OSHA maintains records on the most frequently cited standards from worksite inspections for each fiscal year and compiles a list within particular industries. The latest records outline the top 10 most frequently cited construction standards within the industry during fiscal year 2023 (October 2022 through September 2023) and the total number of violations for each standard. By reviewing these findings, employers can better understand common worksite hazards and associated prevention strategies—thus allowing them to take steps to eliminate potential safety risks, prevent employee injuries and mitigate OSHA penalties. Here’s a list of OSHA’s top 10 most frequently cited construction standards in fiscal year 2023:
- Duty to have fall protection, 6,076 citations (29 CFR 1926.501)—This standard refers to the practice of identifying fall hazards and providing protection from those hazards when needed. Requirements include identifying, inspecting and assessing workplace conditions for fall or falling object hazards.
- Ladders, 2,457 citations (29 CFR 1926.1053)—This standard describes safety requirements for ladders, including self-supporting ladders, single ladders, extension ladders and fixed ladders. Requirements include following ladder specifications, inspection procedures, removal-from-service protocols and employee training guidelines.
- General scaffold requirements, 2,319 citations (29 CFR 1926.451)—This standard discusses fall arrest systems, supported scaffold platforms and suspended scaffolding. Requirements include following scaffold erecting and dismantling specifications, training guidelines and inspection measures.
- Fall protection training requirements, 1,835 citations (29 CFR 1926.503)—This standard applies to employees working at heights and the training they must receive. Requirements include training employees in fall hazards, providing certifications and retraining when necessary.
- Eye and face protection, 1,783 citations (29 CFR 1926.102)—This standard refers to eye and face protection, such as safety glasses, goggles and face shields. Requirements include identifying hazards, supplying employees with proper protection and ensuring they utilize it correctly.
- General safety and health provisions, 886 citations (29 CFR 1926.20)—This standard refers to a contractor’s requirements to provide workers with a safe work environment. Requirements include preventing laborers from working in surroundings or conditions that are unsanitary, hazardous or dangerous and adhering to compliance duties; following accident prevention responsibilities; and providing personal protective equipment and training.
- Head protection, 874 citations (29 CFR 1926.100)—This standard refers to the use of protective helmets. Requirements include providing head protection that meets specifications for different job environments.

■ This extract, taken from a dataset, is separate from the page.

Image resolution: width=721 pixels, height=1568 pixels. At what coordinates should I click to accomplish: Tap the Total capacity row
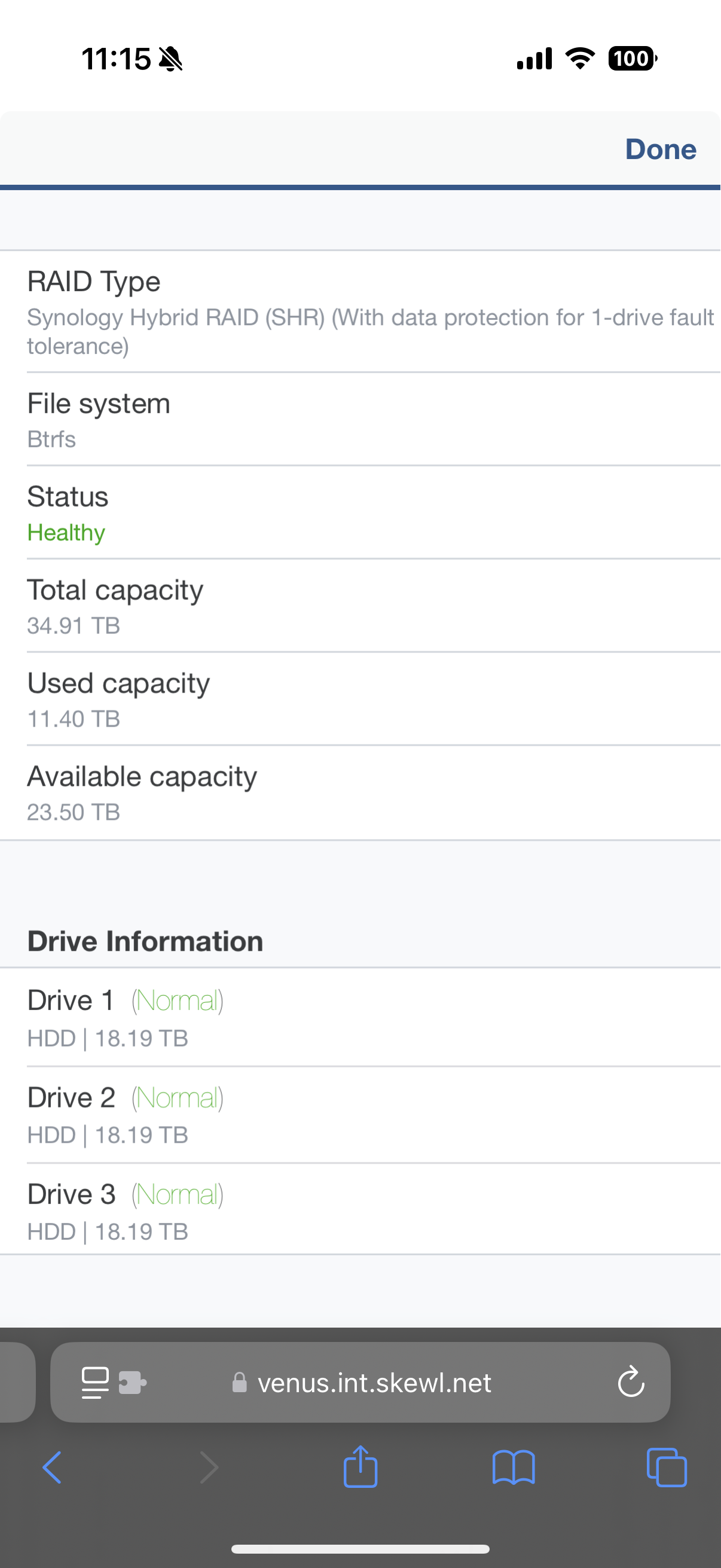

- Specific excavation requirements, 698 citations (29 CFR 1926.651)—This standard refers to the requirements for safe surface or underground excavation operations, including providing proper atmospheres, structural stability and access/egress. Other requirements include locating utilities; conducting daily inspections; providing protection from vehicles, water accumulation and falling material; monitoring atmospheric conditions; and having emergency rescue equipment readily available.
- Aerial lifts, 662 citations (29 CFR 1926.453)—This standard discusses how aerial lifts must conform to applicable national standards. Requirements include ensuring proper operation, training, and inspection procedures.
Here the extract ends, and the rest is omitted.